On the default LongFast preset, better than about -10 dB SNR is comfortable for reliable communication; the usable floor depends on the preset's spreading factor (slower presets decode lower SNR). Below about -15 dB on LongFast, expect occasional dropped packets.
RSSI (Received Signal Strength Indicator)
RSSI measures the absolute power of the received signal in dBm (decibel-milliwatts). Unlike SNR, RSSI does not account for background noise - it is just the raw signal level.
- -90 dBm or better: Excellent for LoRa. Short to medium range with good antenna alignment.
- -100 to -110 dBm: Typical for medium range or one hop through a building.
- -120 dBm: Approximately the noise floor. Packets at this level are at the edge of decodability.
- -130 dBm or worse: only the slowest presets (high SF, narrow bandwidth) can decode signals this weak.
LoRa sensitivity goes down to around -137 dBm under ideal conditions with high spreading factors, which is why it achieves multi-kilometer range with milliwatt transmit power.

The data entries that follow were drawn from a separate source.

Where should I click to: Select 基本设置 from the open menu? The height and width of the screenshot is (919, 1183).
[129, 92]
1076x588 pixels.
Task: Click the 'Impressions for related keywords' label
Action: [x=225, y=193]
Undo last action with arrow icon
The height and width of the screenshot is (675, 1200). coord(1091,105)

Via 2 hops - what does this mean?
When a message shows via 2 hops, it means the packet traveled through 2 intermediate relay nodes to reach you. A direct connection (0 hops) means your node heard the sender radio transmission directly. Hops increase latency slightly and are subject to the hop limit (default 3), meaning a packet can traverse at most 3 intermediate nodes before being dropped.
Battery icon
The battery percentage shown for each node in the node list is reported by that node itself and transmitted as telemetry. It represents the battery voltage converted to a percentage by the remote node firmware. Nodes on external/USB power report a battery level above 100 (shown as a plug icon in the apps). A persistent 0% usually means no battery is attached or battery sensing is not working. A 0% reading does not necessarily mean the node is dead - boards without a battery attached (running on USB) often cannot read a battery voltage at all.
Last heard timestamp
This is when your node most recently received any packet from that node - whether a message, a position report, or a telemetry update. Nodes that broadcast position or telemetry on a schedule will update this timestamp even when no messages are being sent. If last heard is more than an hour ago, the node may be out of range, powered off, or on a slow telemetry interval.

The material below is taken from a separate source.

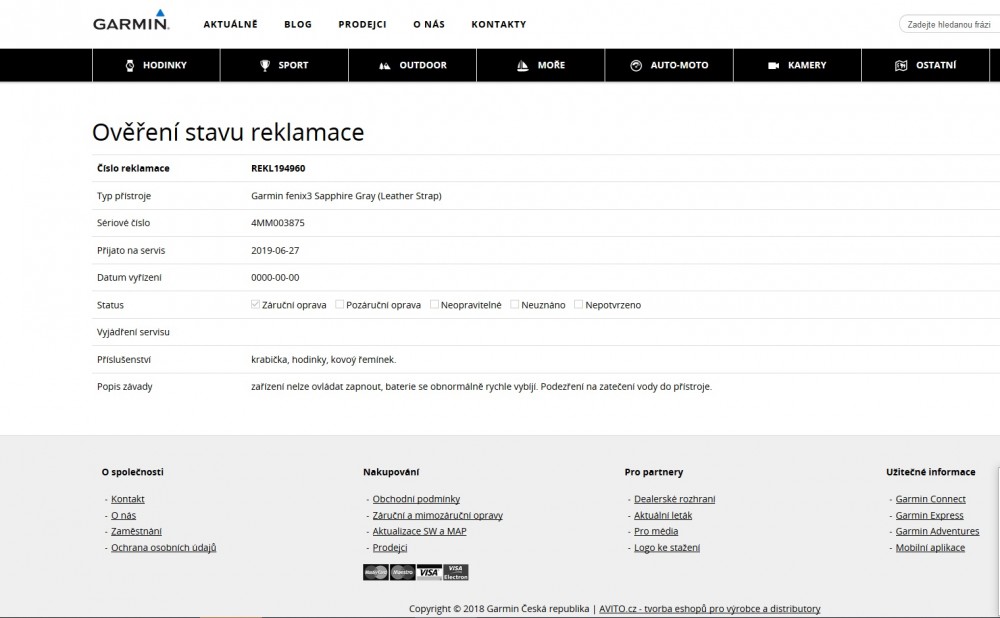This screenshot has width=1000, height=618.
Task: Open the Moře sailboat category
Action: [x=540, y=65]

Channel utilization percentage
This is the fraction of airtime on your channel that has been used by transmissions in a rolling window of roughly the last minute. It includes your own transmissions and every packet your node hears from others. The Meshtastic project recommends keeping this below 25%. Above that, collision probability rises quickly because LoRa radios are half-duplex, and if two nodes transmit at once the packets usually collide and are lost - nodes listen before transmitting (CSMA/CA) to reduce this, but there is no collision detection. High utilization means a growing share of packets is being lost to collisions and deferred sends.

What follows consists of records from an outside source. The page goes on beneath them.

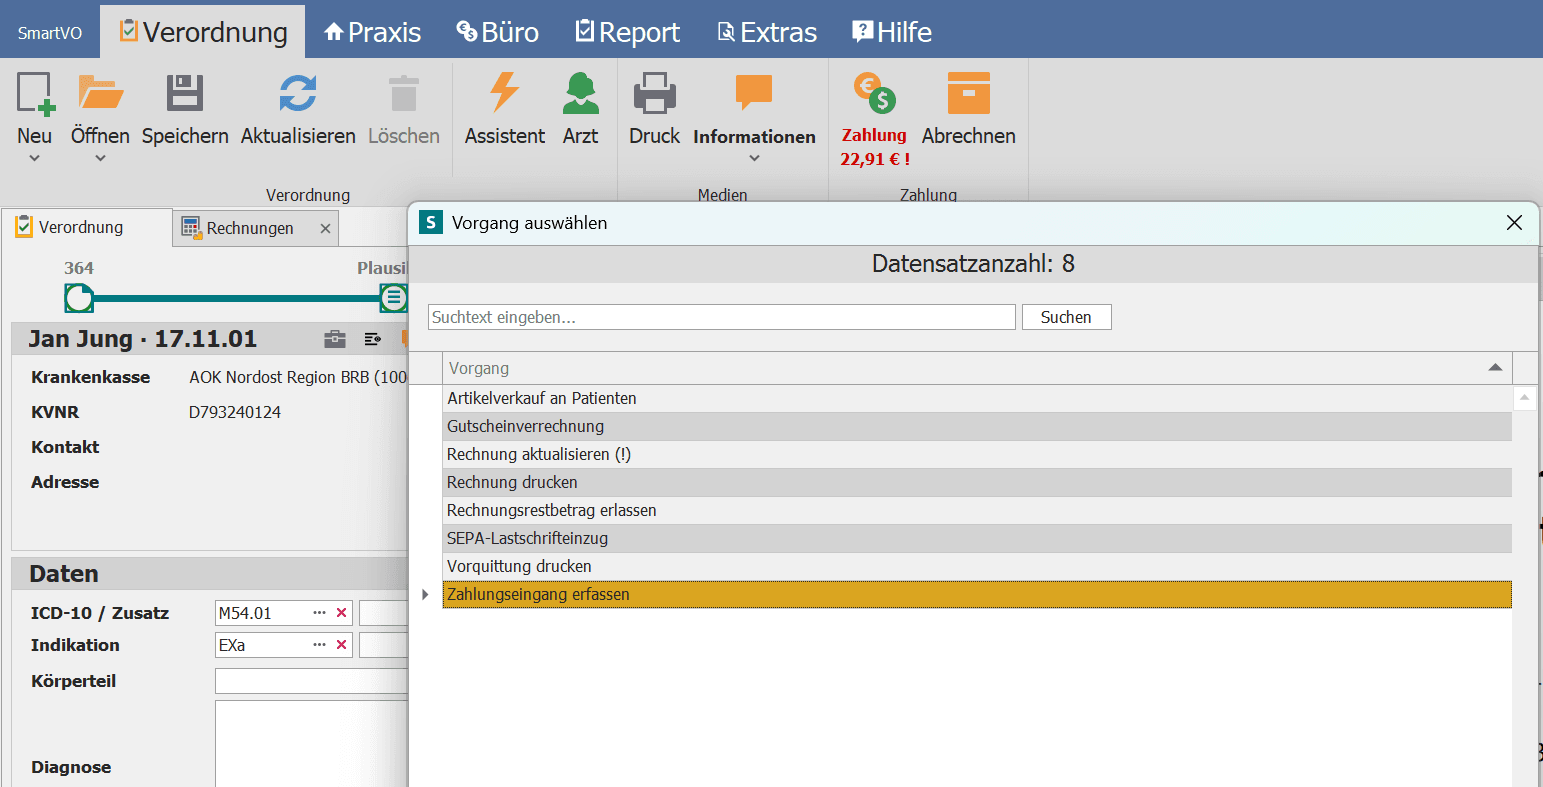Switch to the Praxis ribbon tab
The image size is (1543, 787).
coord(373,32)
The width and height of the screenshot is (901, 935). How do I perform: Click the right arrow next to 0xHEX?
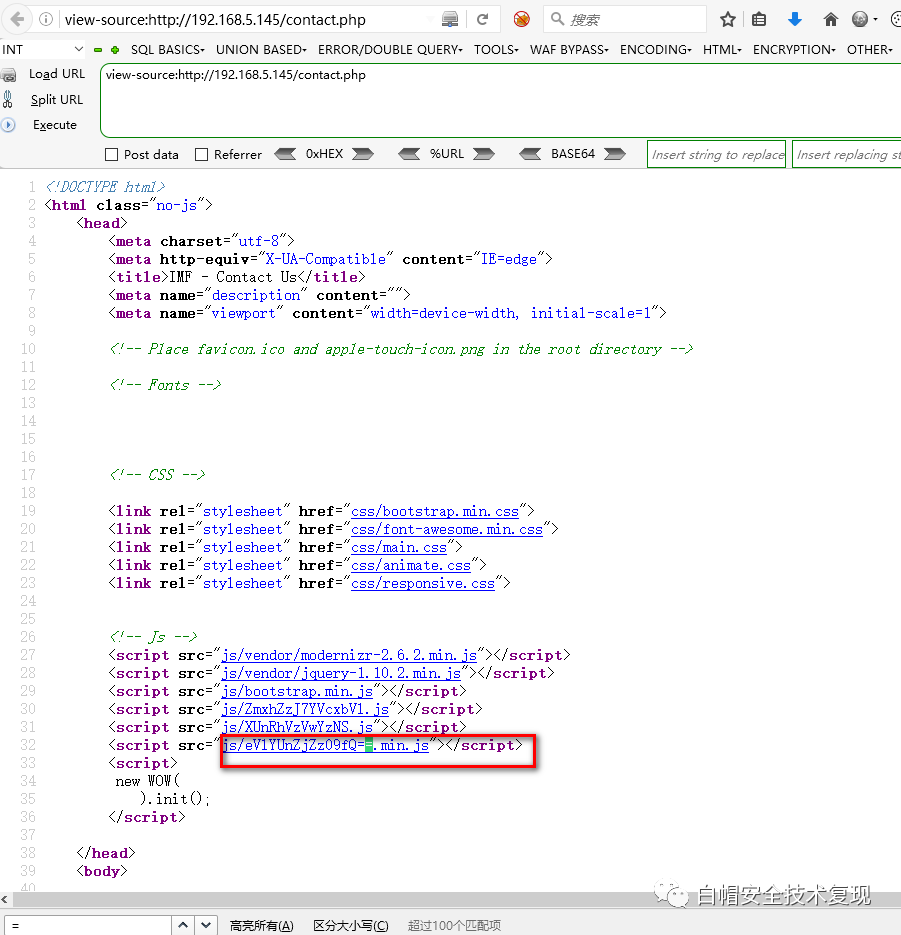(x=362, y=154)
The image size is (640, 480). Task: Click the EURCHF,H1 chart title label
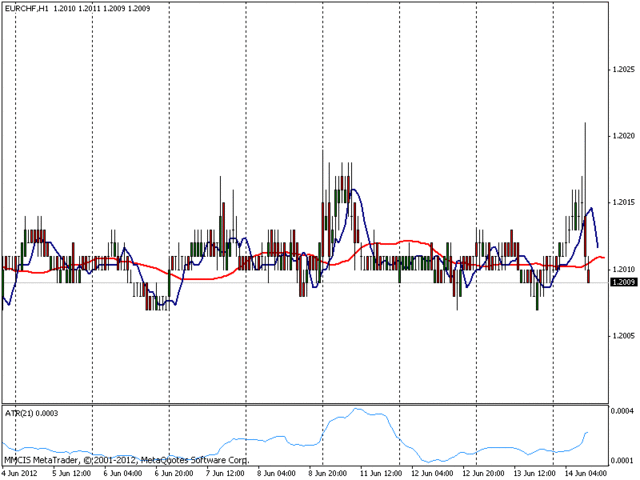click(x=27, y=7)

Node ID format - what is !ab12cd34?
Every Meshtastic node has a unique node ID in the format !xxxxxxxx where the eight hex digits represent the last 4 bytes of the device hardware MAC address. For example, !ab12cd34 means the MAC address ends in AB:12:CD:34. This ID is permanent and tied to the hardware - it does not change when you re-flash firmware or change settings. It is used internally for routing addressed messages and for deduplication in the mesh protocol.